Revenge, 2018

Coralie Fargeat

Celui-là, on ne l’avait pas vu venir, avec son scénario qui tient en 2 lignes, son décors très Almeira, son score flambant, ses geysers de sang et son casting quasi inconnu (une joli italienne, le rustre des « Ardennes » et des gueules de comédie belges).
Sensation au festival de Gerardmer, il cache une surprise de taille : c’est un film français.
On pourrait passer son chemin, mais on aurait tort, la nouvelle venue Coralie Fargeat emporte ceux qui se laisseront faire.
C’est d’ailleurs bien d’une histoire de domination féminine qu’il s’agit.
La réalisatrice s’empare d’un genre indigne et vicieux pour en tirer un film vicieux mais digne.
Une lolita en vacances comme un trophée pour son mâle alpha, va exciter la convoitise des potes beaufs de ce dernier. L’uns d’entre eux craque, le chef de meute est marié et craint le scandale. Confrérie des gonades oblige, les gars décident de se débarrasser de la bimbo… mais ratent leur coup. La suite tient dans le titre.
Et c’est la mise en scène qui reprend l’histoire pour un pur shoot de jouissance, tout en symbolisme déviant et saillies grotesques.
La renaissance de l’héroïne passera par des pétoires en érection, des fentes ensanglantées, des grottes utérines voir un pénis-étron arraché à même l’abdomen.

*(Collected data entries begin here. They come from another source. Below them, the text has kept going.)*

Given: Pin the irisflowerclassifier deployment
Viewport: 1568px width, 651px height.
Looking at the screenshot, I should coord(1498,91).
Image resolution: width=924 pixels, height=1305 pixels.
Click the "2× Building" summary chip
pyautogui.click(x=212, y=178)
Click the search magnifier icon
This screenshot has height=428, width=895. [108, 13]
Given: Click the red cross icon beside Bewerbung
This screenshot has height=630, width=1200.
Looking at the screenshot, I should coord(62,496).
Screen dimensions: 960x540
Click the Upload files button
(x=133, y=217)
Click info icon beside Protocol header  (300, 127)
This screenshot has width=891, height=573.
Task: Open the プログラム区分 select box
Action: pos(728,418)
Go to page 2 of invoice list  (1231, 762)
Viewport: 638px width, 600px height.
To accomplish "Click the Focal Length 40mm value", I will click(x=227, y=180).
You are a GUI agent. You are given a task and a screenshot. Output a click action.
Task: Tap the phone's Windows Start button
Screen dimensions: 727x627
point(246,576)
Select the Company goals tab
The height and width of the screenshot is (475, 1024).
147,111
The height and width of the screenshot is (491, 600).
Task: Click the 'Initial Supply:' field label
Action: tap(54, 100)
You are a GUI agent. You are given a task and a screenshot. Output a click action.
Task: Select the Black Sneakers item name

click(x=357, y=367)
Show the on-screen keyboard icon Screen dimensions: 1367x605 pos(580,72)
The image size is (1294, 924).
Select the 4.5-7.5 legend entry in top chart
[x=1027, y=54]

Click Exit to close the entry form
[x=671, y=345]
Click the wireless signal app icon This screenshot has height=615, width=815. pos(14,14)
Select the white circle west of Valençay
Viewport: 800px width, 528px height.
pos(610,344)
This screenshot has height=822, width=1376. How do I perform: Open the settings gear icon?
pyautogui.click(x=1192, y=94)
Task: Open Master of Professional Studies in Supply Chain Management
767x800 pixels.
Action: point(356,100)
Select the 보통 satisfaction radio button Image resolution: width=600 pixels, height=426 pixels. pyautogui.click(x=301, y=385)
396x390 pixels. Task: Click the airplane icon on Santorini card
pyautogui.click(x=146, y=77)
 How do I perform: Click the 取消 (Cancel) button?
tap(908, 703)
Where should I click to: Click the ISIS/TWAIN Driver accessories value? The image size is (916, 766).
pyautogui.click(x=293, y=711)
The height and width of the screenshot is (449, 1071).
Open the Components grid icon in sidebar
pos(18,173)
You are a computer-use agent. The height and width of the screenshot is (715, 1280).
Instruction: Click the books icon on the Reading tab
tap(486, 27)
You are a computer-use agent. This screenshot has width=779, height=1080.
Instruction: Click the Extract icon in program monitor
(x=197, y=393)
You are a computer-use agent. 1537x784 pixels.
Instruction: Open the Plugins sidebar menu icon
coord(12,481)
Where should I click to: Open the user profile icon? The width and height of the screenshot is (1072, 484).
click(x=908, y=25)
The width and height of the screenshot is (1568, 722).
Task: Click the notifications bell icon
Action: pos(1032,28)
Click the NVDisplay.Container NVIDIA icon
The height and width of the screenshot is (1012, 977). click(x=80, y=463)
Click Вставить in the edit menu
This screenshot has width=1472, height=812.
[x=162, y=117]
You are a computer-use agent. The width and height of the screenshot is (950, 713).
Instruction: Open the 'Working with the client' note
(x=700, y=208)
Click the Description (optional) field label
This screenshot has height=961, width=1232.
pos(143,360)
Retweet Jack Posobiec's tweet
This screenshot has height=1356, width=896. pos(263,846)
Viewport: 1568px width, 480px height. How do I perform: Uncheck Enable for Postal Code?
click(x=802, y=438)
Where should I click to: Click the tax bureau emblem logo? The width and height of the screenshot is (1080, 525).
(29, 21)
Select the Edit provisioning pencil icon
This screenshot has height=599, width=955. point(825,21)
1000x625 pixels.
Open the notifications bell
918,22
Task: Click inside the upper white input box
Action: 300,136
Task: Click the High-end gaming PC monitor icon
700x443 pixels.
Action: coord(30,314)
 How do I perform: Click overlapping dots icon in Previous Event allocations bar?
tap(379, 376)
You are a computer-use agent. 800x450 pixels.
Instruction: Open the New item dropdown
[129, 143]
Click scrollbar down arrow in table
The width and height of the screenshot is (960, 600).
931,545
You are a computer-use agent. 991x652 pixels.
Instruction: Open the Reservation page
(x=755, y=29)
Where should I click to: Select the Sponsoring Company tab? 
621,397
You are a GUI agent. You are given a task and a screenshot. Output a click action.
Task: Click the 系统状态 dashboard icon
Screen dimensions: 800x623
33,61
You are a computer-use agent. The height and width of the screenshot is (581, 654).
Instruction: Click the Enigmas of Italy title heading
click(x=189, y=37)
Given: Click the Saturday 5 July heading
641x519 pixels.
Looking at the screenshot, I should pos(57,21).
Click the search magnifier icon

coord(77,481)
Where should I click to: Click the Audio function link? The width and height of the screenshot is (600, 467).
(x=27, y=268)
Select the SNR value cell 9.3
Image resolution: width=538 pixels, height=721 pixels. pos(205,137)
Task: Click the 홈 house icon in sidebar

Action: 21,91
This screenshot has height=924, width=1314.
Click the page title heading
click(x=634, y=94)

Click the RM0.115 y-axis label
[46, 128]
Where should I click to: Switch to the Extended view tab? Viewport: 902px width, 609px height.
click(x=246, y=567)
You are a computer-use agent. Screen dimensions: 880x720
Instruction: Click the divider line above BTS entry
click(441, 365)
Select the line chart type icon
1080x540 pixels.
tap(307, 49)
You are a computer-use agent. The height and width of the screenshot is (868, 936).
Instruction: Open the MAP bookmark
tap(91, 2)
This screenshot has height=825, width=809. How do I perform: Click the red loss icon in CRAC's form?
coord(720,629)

La jeune cinéaste tient cette note impossible de cinéma bis dégénéré grâce à une réjouissante absence de complexes, un cap premier degré bien tenu, les synthétiseurs de Rob qui imitent très bien ceux de Carpenter et une multitude d’idées graphiques.
Plus qu’à « They call her one eye » (parangon du film de viol/vengeance glauquissime), Fargeat semble se référer au « Fury road » de George Miller. C’est dire le bon esprit qui règne sur le métrage.
Au début, les scènes de sexe ont la frigidité des clichés publicitaires avec chupa chups assorties aux strings roses, cheveux mouillés et abdos huilés…
A la fin de la projection, la température est nettement montée : le puissant Kevin Janssens est passé de la gravure de mode au modèle d’anatomie passé au scalpel, et la mignonne Matilda Lutz rejoint les icônes SM du cinéma geek comme Honey Ryder ou Lara Croft, passées dans un shaker gore.
Après le génial « Grave » de Julia Ducourneau, il va falloir s’habituer à voir de jeunes femmes s’emparer des figures les plus testostéronées et sur ce coup là on sera prêt à suivre, même pour un éventuel « Revenge 2, la revanche ».

~ par 50 ans de cinéma sur 22 février 2018.